=== Section Start ===

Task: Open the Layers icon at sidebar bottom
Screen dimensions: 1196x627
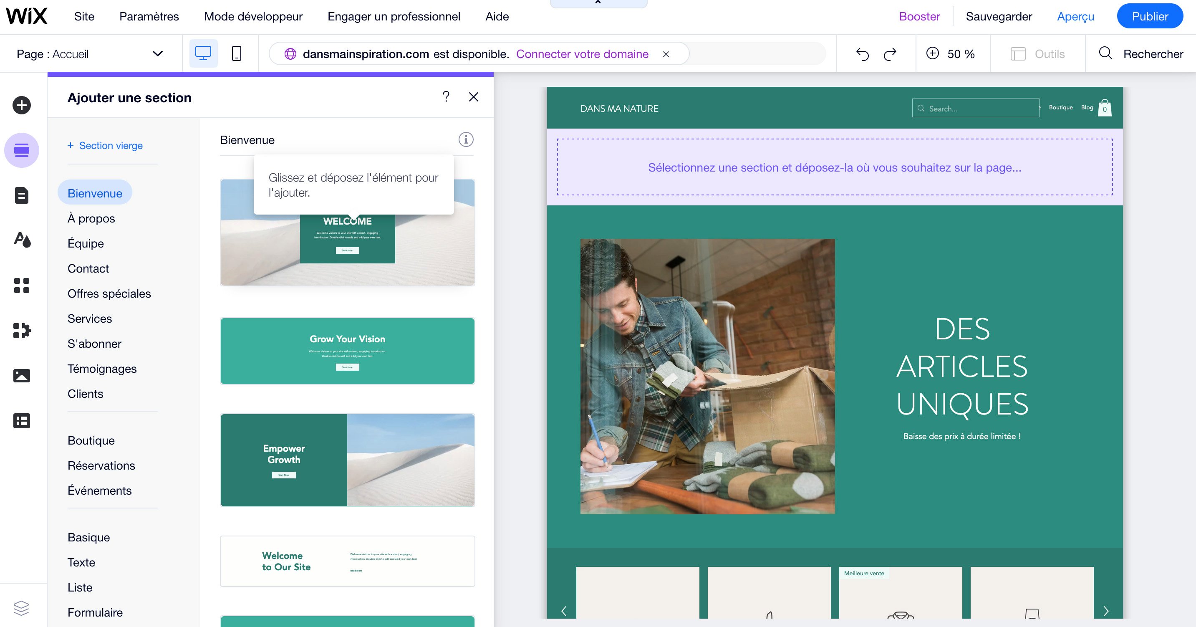Action: tap(21, 608)
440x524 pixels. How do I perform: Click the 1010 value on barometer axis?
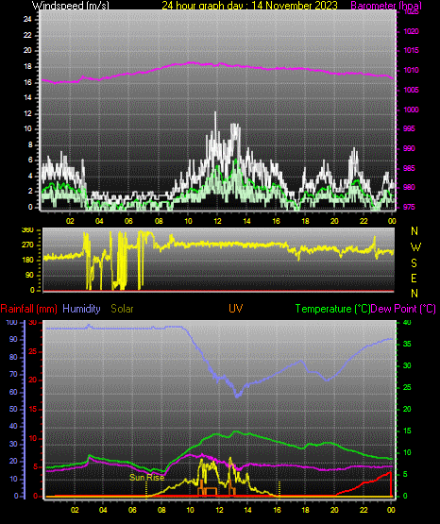point(411,70)
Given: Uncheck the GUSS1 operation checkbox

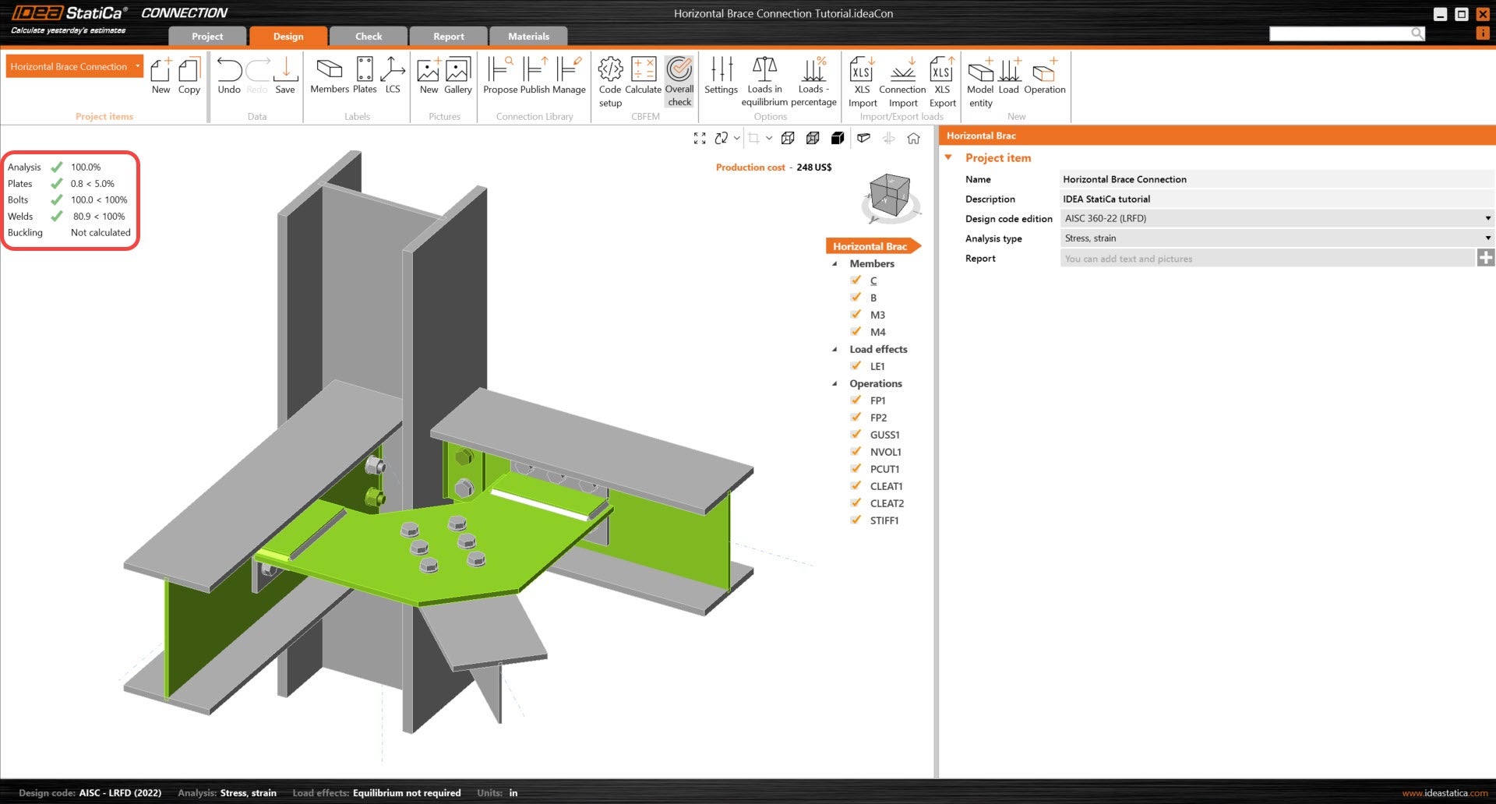Looking at the screenshot, I should click(856, 435).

=== Section End ===

The expected result is the data above in exact form, free of pictures.

TASK RESPONSE:
Task: Open the Layers icon at sidebar bottom
Screen dimensions: 1196x627
Action: tap(21, 608)
440x524 pixels. How do I perform: Click the 1010 value on barometer axis?
point(411,70)
Given: Uncheck the GUSS1 operation checkbox

Looking at the screenshot, I should click(856, 435).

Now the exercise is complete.